I don't know if I should be writing this. I don't know if it makes sense. Sometimes I feel like nothing inside me ever really does.

I'm a pretty normal girl, ordinary in ways that make me invisible. No chaos worth mentioning. No tragedy big enough to justify how tired I feel.

My life is simple. Painfully simple.

I wake up. I do things I'm supposed to do. I go to college, come back home, laugh when I'm expected to, talk when silence feels suspicious... and then the day ends.

Routine. Predictable. Safe.

And I repeat it. Every single day.

From the outside, it looks like stability. From the inside, it feels like I'm slowly erasing myself.

And yet… there's this ache. A quiet, persistent ache that refuses to leave, no matter how normal everything looks from the outside.

I know people. A lot of them. Faces I greet. Names I remember. People I call friends.

But the worst part is this, when I actually want to talk, when my chest feels too full, when words line up at the edge of my throat…

That's when I realize, the room is empty.

And I wonder if it's my fault.

Maybe I'm not interesting enough to be listened to. Maybe my pain isn't severe enough to be taken seriously. Maybe I don't know how to ask without sounding like a burden.

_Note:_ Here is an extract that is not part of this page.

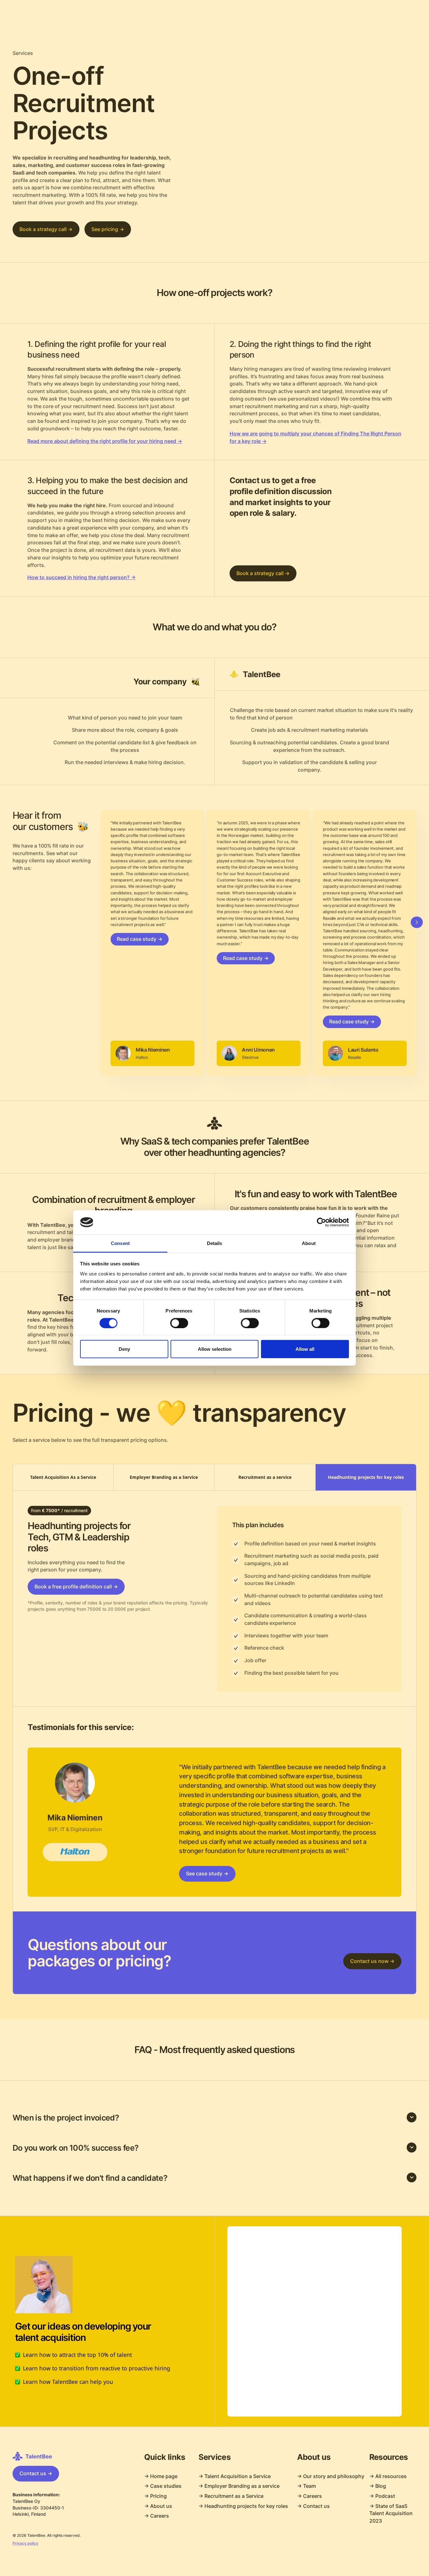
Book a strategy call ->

It hurts, because it makes me question whether my emotions are even real. Whether sadness needs a visible wound to be believed. Whether pain only matters when it can be explained.

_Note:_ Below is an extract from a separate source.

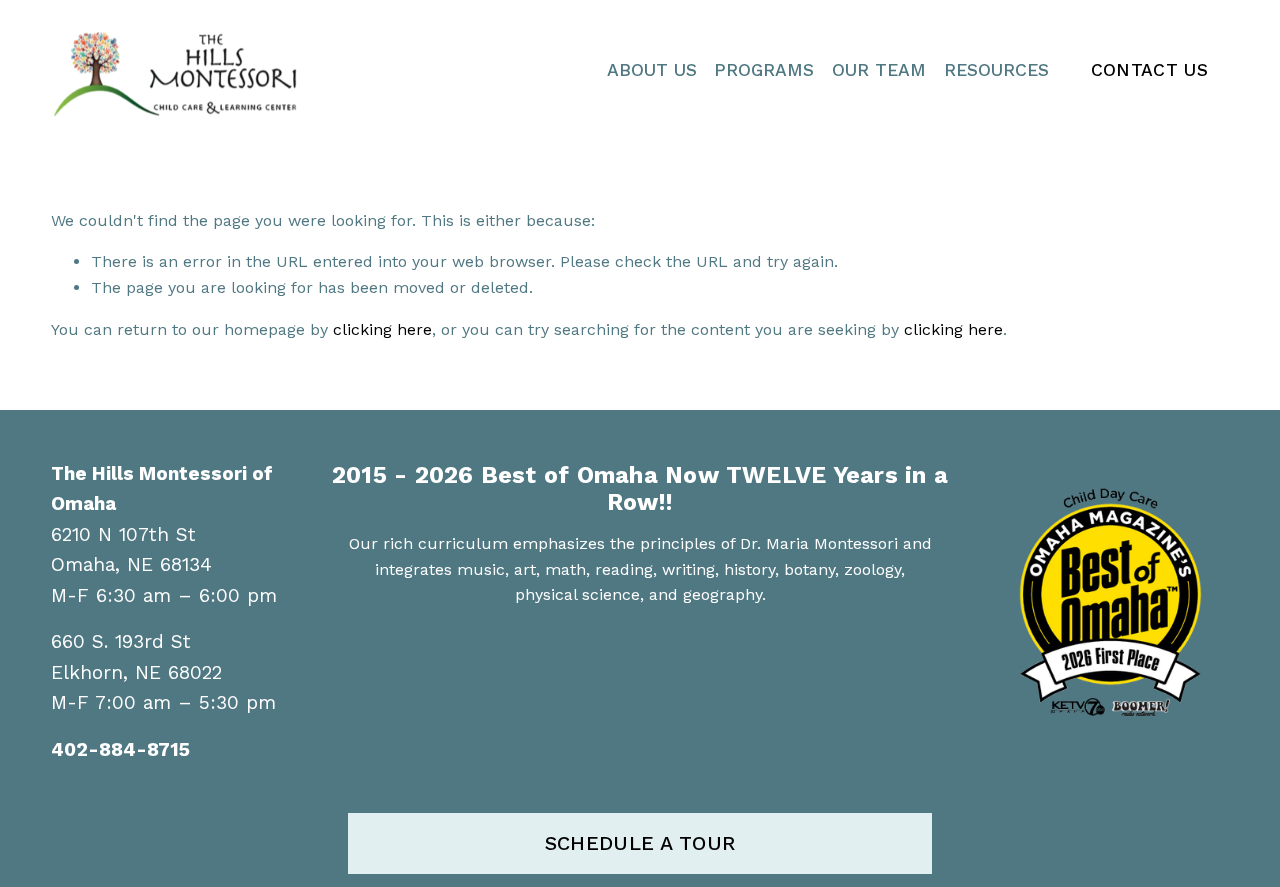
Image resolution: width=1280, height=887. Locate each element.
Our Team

I'm sad, and I don't know why. I'm hurting, and I don't have the words.

So I stay quiet. Because silence feels safer than being misunderstood.

My family is normal. Warm. Present.

And I am the eldest.

Which means I learned early how to disappear politely. How to understand without being understood. How to sacrifice without calling it loss.

I am supposed to be strong. Supposed to be mature. Supposed to hold everything together without letting anything spill.

I'm supposed to have no flaws.

But how cruel is it to expect a human to be flawless, to breathe without breaking, to feel without falling apart?

My emotions don't feel valid because I can't explain them. And when I can't explain them, I punish myself for feeling them at all.

People say we are shaped by those around us. If that's true, then maybe this emptiness was taught to me, this silence, this confusion, this constant self-blame was taught to me.

I'm not quiet. And yet, I am.

A contradiction I live with every day.

I laugh. I talk. I exist loudly enough to convince others I'm fine.

But inside, my mind never stops. Thoughts collide, spiral, replay old moments, invent new regrets.

And still, my lips stay sealed.

Sometimes my wounds scream so loudly I think they'll tear through my skin, but my eyes stay calm, trained, practiced.

Sometimes my eyes burn with unshed tears, but my body stays still, as if nothing is wrong, as if I haven't learned how to collapse.

After a while, I started believing this is normal.

Because it's been months. Years.

And I'm still here, carrying the same weight, pretending it doesn't hurt as much as it does.

I never learned how to stop. Maybe no one ever taught me. Or maybe no one ever noticed I needed to.

So I adapted. I learned how to live with the ache. How to sit with it like an unwanted companion.

But being human means I still have moments.

Moments where I sit alone in my room, staring at my reflection that doesn't recognize me, at my hands that feel empty no matter how tightly I clench them, at nothing at all.

I want to scream. I want to complain. I want someone to ask and actually stay for the answer.

But what's the point of speaking when no one is listening?

I am angry, At people. At the world. At how easy it seemed for everyone else to exist.

But the anger always found its way back to me.

I hated myself, for being too sensitive, for feeling too much, for existing in a way that felt wrong.

Sometimes I wondered what it would be like if I didn't exist at all. No expectations. No noise. No constant effort to be okay.

Just peace.

The thought scared me. Not because I didn't want it but because a part of me did.

Still, I stayed.

Because leaving would hurt the only people who ever loved me. Because I couldn't be the reason my parents broke.

So I sat with it.

I had so many people to blame, but blaming them wouldn't change the silence.

They didn't notice. They didn't ask.

So I blamed myself.

I became both the wound and the hand pressing into it. The hurt and the reason it stayed.

There's a quote that says, "We can't simply stare at our wounds forever."

But sometimes that's all I knew how to do.

I stared at them until they stopped bleeding. Until they healed just enough to stop hurting. Until they faded only to be replaced by new ones.